How does water consumption break down?

How is water used in the U.S.? What percentage is used by agriculture? How does that break down by crop? What industries use the most water? How about households not counting water used on their behalf in agriculture and industry, but rather water measured at the meter?

I tried googling this, but I mostly got a bunch of “Americans are greedy bastards” links.

Thanks,
Rob

Wikipedia might give you a good start

Most people don’t have any idea what kind of water use could be assigned to them ‘per capita’ for agriculture and industry. If they’re metered, they know how much their household uses. If they’re not metered, they don’t even know that.

And really, you can only estimate what kind of water use is done on your personal behalf. You can get closer to estimating your household use with things like this.

This USGS report has some information on water use from 2000. For example:

It may not be broken down in quite the same categories you asked about. It does, however, what uses the most water and includes an interesting chapter on trends in water use from 1950 to 2000.

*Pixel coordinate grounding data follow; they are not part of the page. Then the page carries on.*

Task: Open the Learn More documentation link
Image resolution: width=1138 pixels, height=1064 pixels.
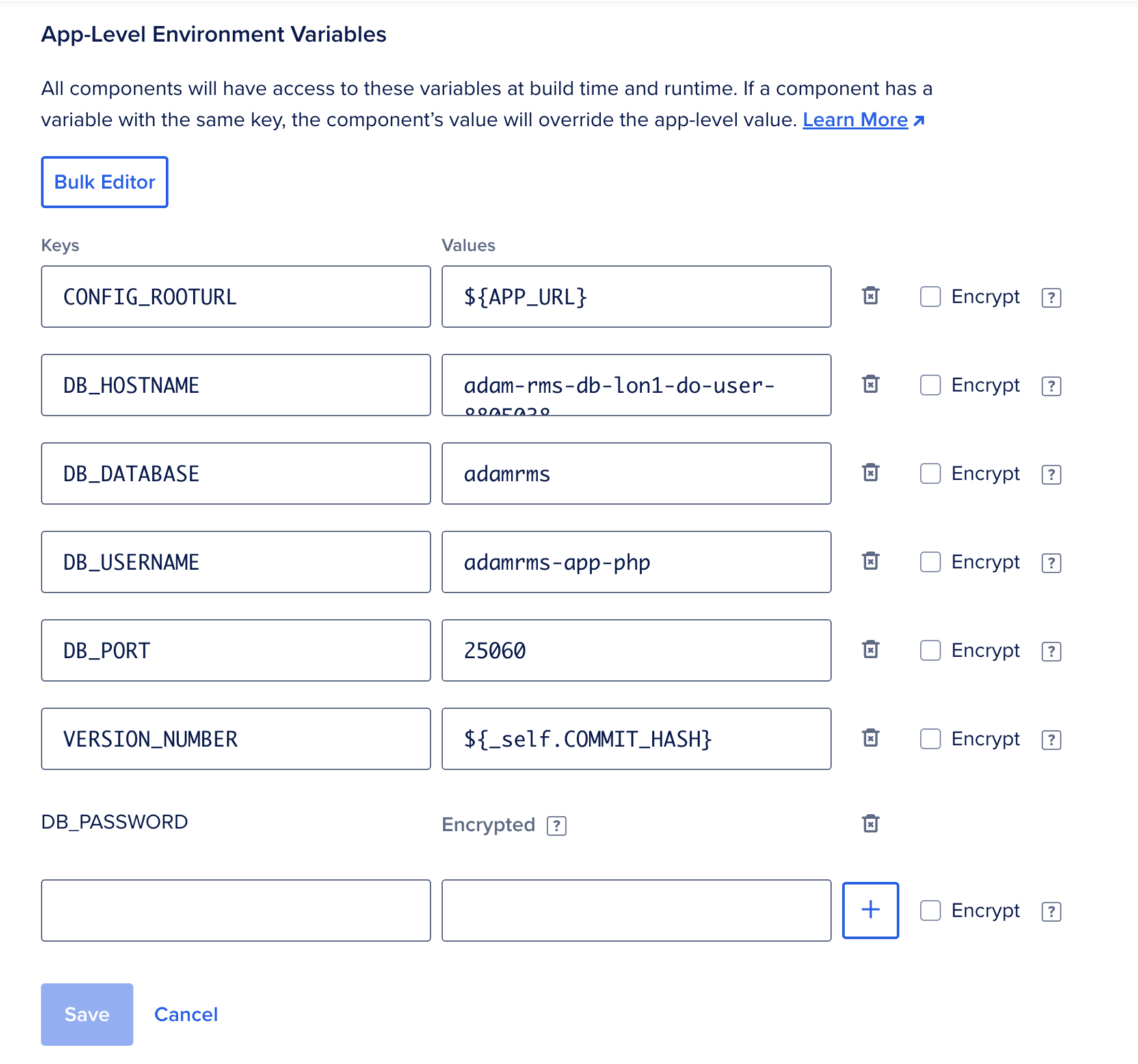Action: click(x=855, y=120)
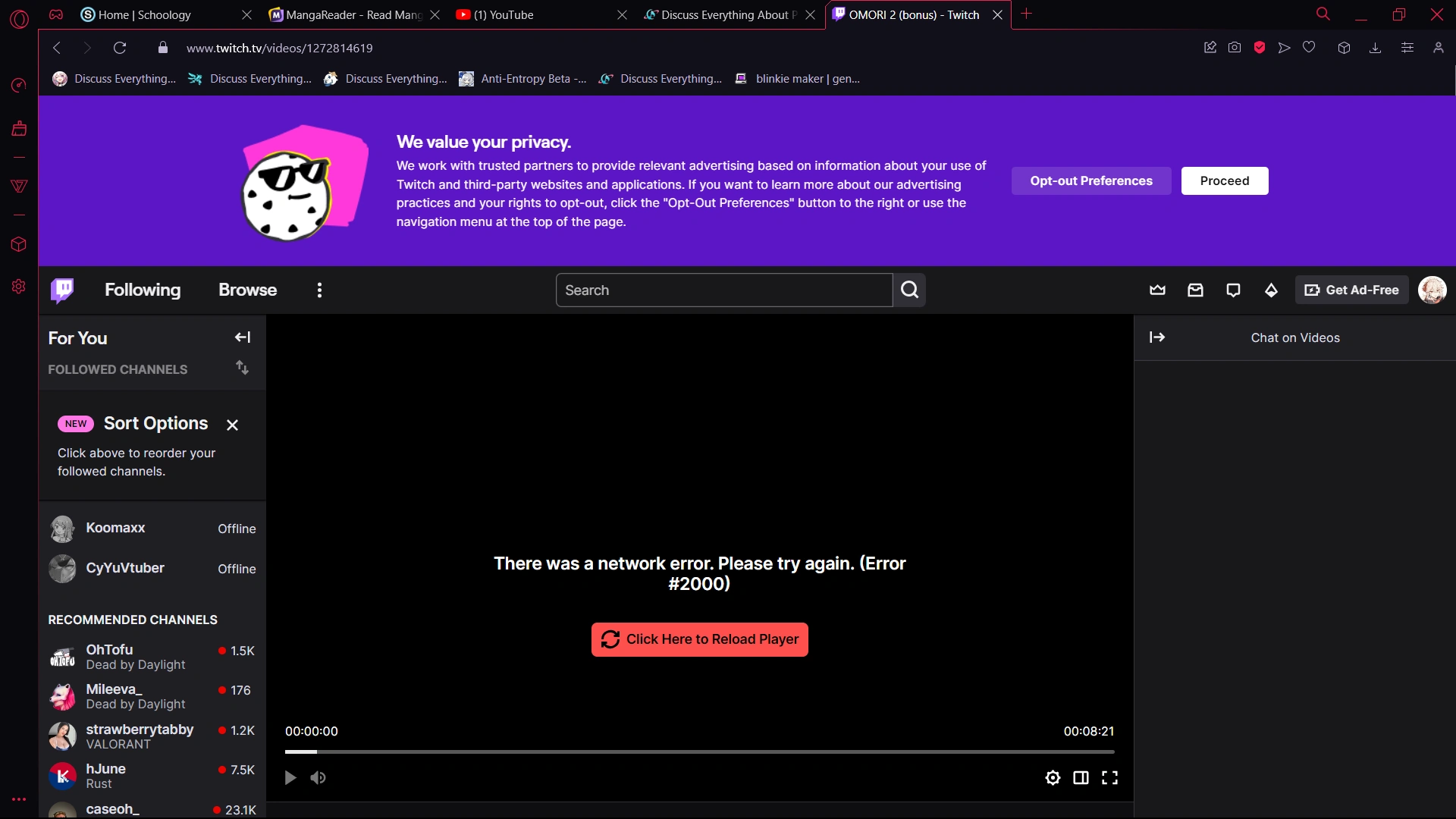Click the Prime crown icon
Viewport: 1456px width, 819px height.
click(1157, 290)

Also found this at AWWA’s drinktap.org:

Another no-cite entry…in 1990, the San Francisco Chronicle published a bit where it worked out to 70% agricultural, 20% industrial, and 10% residential (still true, for all I know). This only applied to the NoCal/Bay Area watershed, which gets a lot from the Hetch Hetchy Reservoir, IIRC. The inspiration for the story was complaining from Bay Area city dwellers about onerous household water-use restrictions. (Wasn’t that bad, really; just take quick showers, load the toilet tank with bricks, and pee in the backyard. You get used to it!)